Uzun yıllar bir hastalık olarak görülmeyen ancak son dönemlerde genetik geçişli bir biyolojik hastalık olarak sınıflandırılan Dikkat Eksikliği ve Hiperaktivite Bozukluğu'nun (DEHB) çocuklarda görülme oranı %8'dir. Dikkat eksikliğinin en sık görülen belirtisi çocuklarda okuldaki başarının düşük olmasıdır. Bu durumun bir hastalık olarak nitelendirilmediği dönemlerde DEHB yaşayan kişiler antisosyal olarak değerlendirilerek toplumdan dışlanmışlardır. Dikkat eksikliği yaşayan bireyler ayrıntıya dikkat etmez, verilen komutlara uyum sağlayamaz ve organizasyon sorunları yaşarlar. Rutin işleri yapmakta zorlanırlar. Dikkat eksiliği sorunun beraberinde hiperaktivitenin de olmasıyla kişi aynı yerde uzun süreli sabit duramama, oturamama, çok konuşma, başkasının sözünün bitmesini beklememe gibi sorunlar yaşar. Hiperaktif çocuklar sürekli hareket halinde olup; sağa sola koşma, zıplama, tırmanma gibi aşırı hareketli davranışlar sergiler. Yetişkin bireyler ise sürekli olarak bir işi bitirmeden başka bir işe geçme eğilimindedir. Bu hastalığı yaşayan çocuklardaki bir diğer belirti de dürtüsel davranışlardır. Örneğin oyun sırasında başka bir çocuğun oyuncağını elinden alma, çok yüksek sesle konuşma ve bağırma, sabırsızlık gibi hareketler görülür. Yetişkin bireylerde ise karşısındaki dinlemeden sözünü kesme, planlama yapmadan yeni işlere girme, sıra bekleyememe gibi hareket ve davranışlar vardır.

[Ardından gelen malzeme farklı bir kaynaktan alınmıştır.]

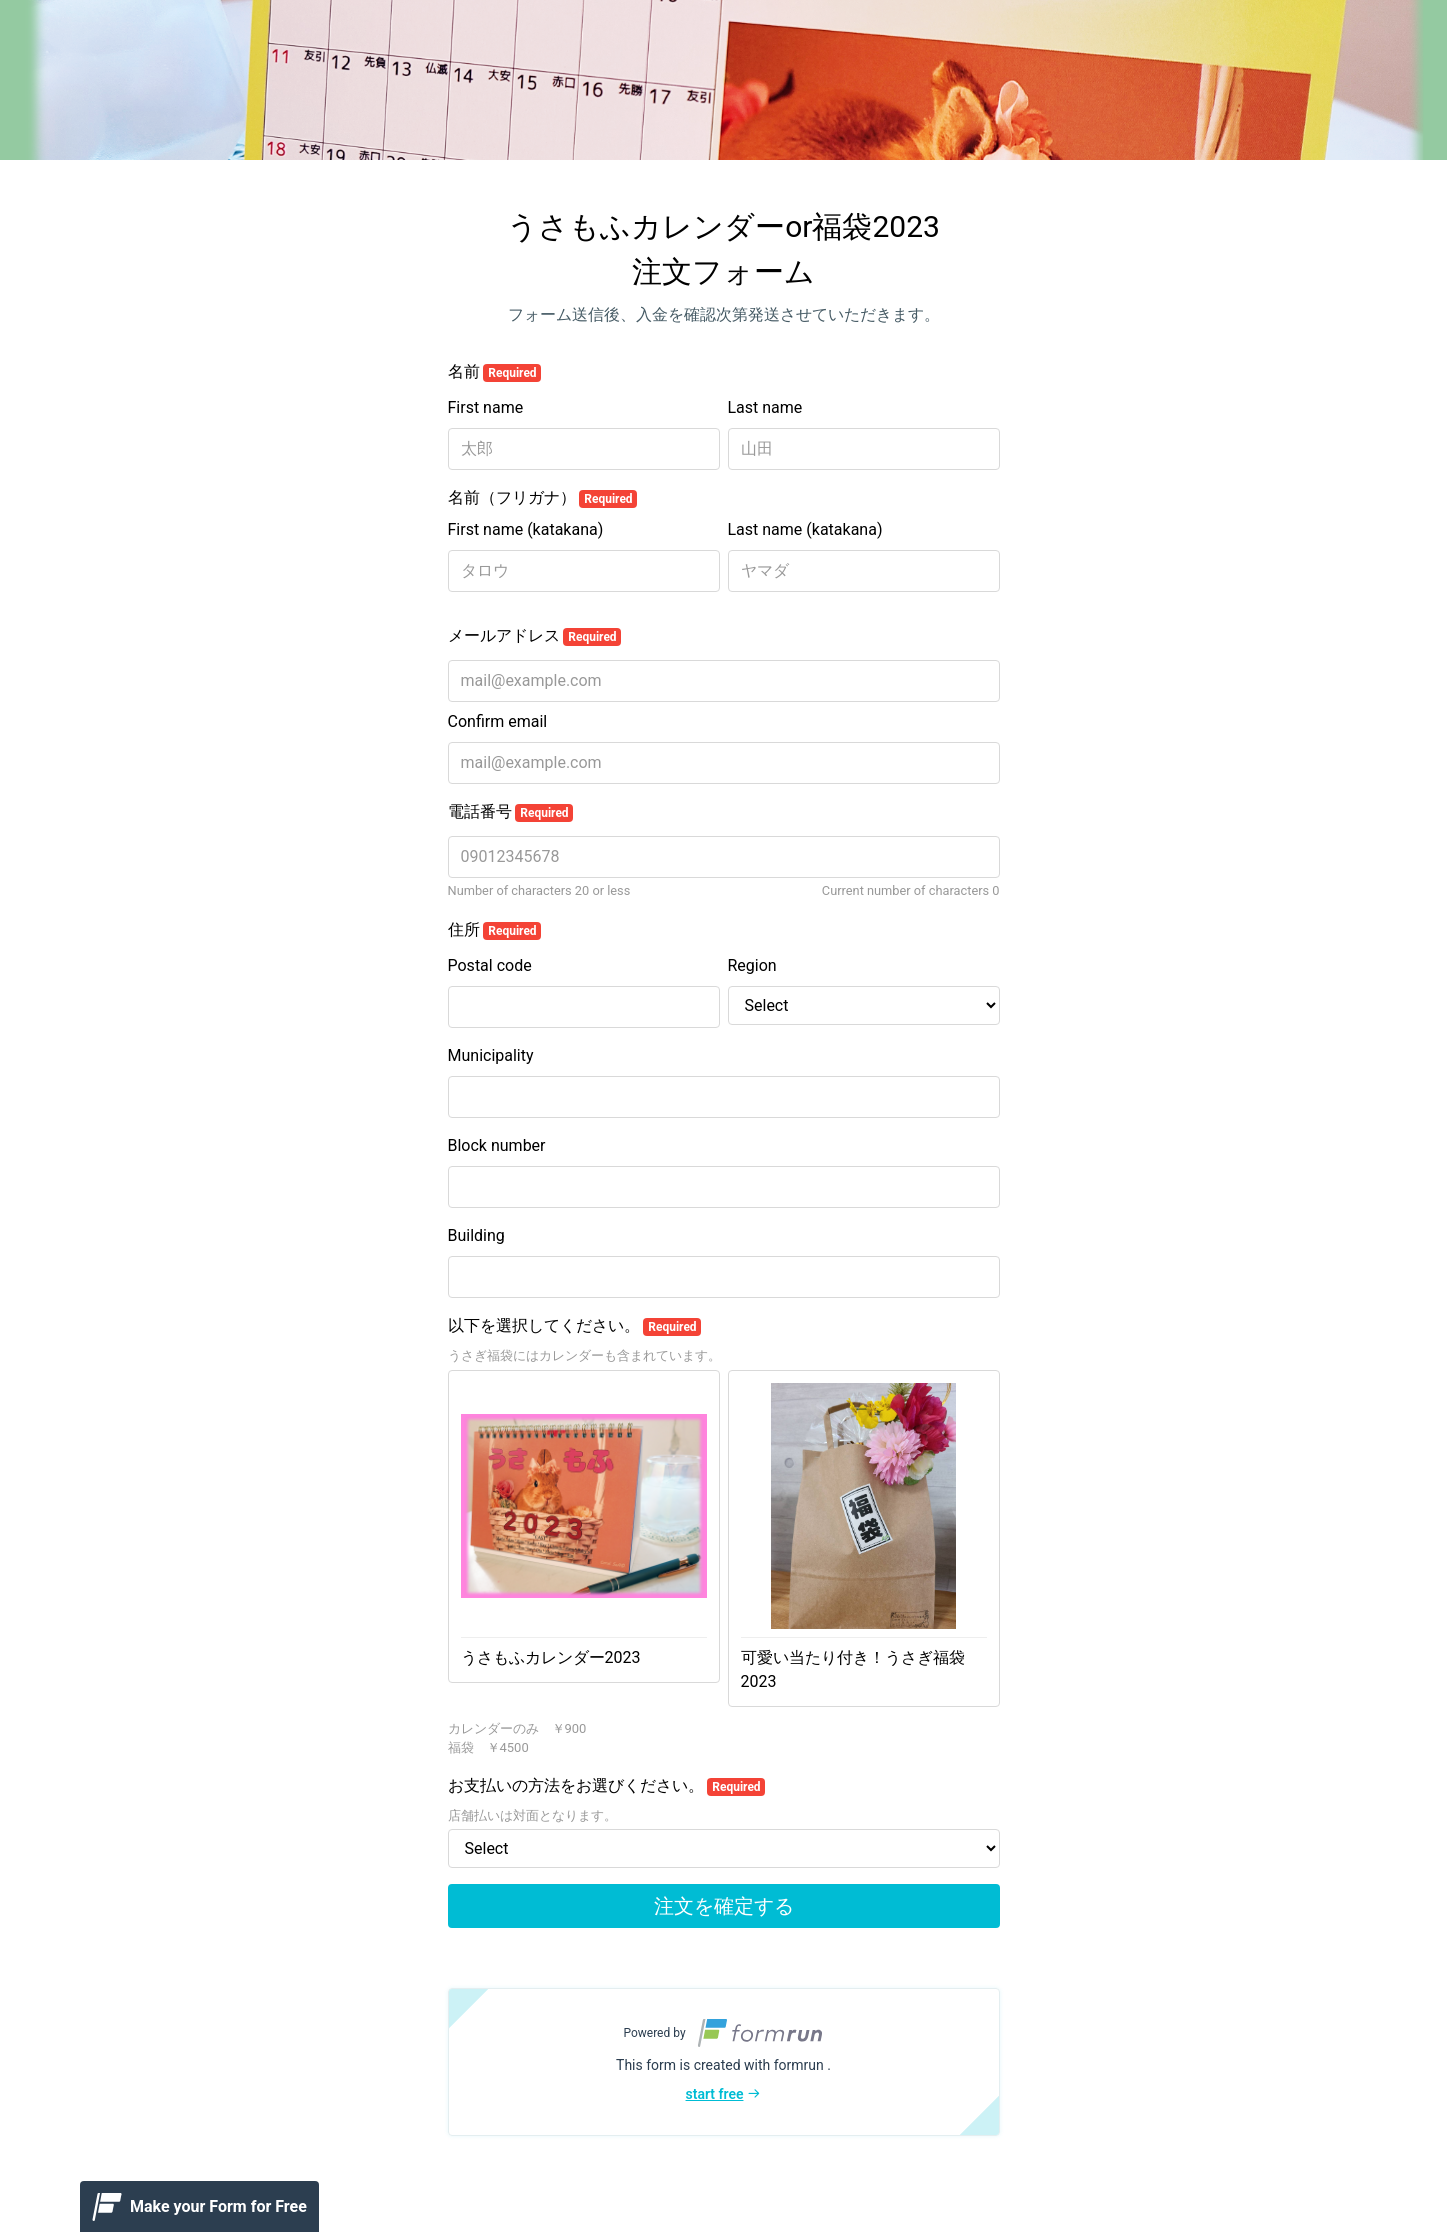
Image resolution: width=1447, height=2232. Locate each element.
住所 (495, 930)
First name (486, 407)
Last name (765, 407)
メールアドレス (535, 636)
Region (752, 965)
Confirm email (498, 721)
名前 (495, 372)
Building (476, 1235)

DEBH'nin sebebi genetik geçişli olabileceği gibi prematüre doğum, kafaya alınan ağır darbeler, annenin hamilelik süresinde alkol, sigara veya uyuşturucu madde kullanması olabilir.
Çocuklarda DEBH durumu 3 yaş gibi ortaya çıkmaktadır ancak genellikle çocuğun okula başladığı dönemde tanısı konulabilmektedir.
DEBH'si olan çocuklar genellikle agresif bir yapı sergilerler. Kaygı bozukluğu ve güven sorunu yaşarlar. Aşırı hareketlilikle birlikte tehlikeli aktivitelerle uğraşma, sıklıkla bir eşyayı kaybetme ve sorulara birden, sıra beklemeden cevap verme gibi davranışlar ortaya koyarlar.
Hastalığın tanısı konulmadan önce ailede yaşanan bir can kaybı, boşanma veya taşınma gibi davranışları etkileyecek sorunların olup olmadığı araştırılmalıdır. Ayrıca tiroit problemleri, uyku sorunları, anksiyete, depresyon gibi sorunlarda aynı belirtileri içerebilir. DEBH 'nin tespiti için çeşitli psikolojik testler bulunmaktadır. Hastalığın tespiti yapıldıktan sonra ilaçlı veya ilaçsız olarak çeşitli tedavi yöntemleri uygulanabilir. İlaçsız tedavide terapinin önemi büyüktür. Çocuklara uygulanan terapide ailenin de sabırlı ve sürece katkı sağlayıcı olması gerekir. DEBH bir zeka problemi değildir. Tedavide ilaç kullanılması durumunda ailenin öğretmen ve doktorla irtibat halinde olması, ilacın uygun dozda ve belirtilen süre boyunca kullanılmasına dikkat edilmesi gerekir.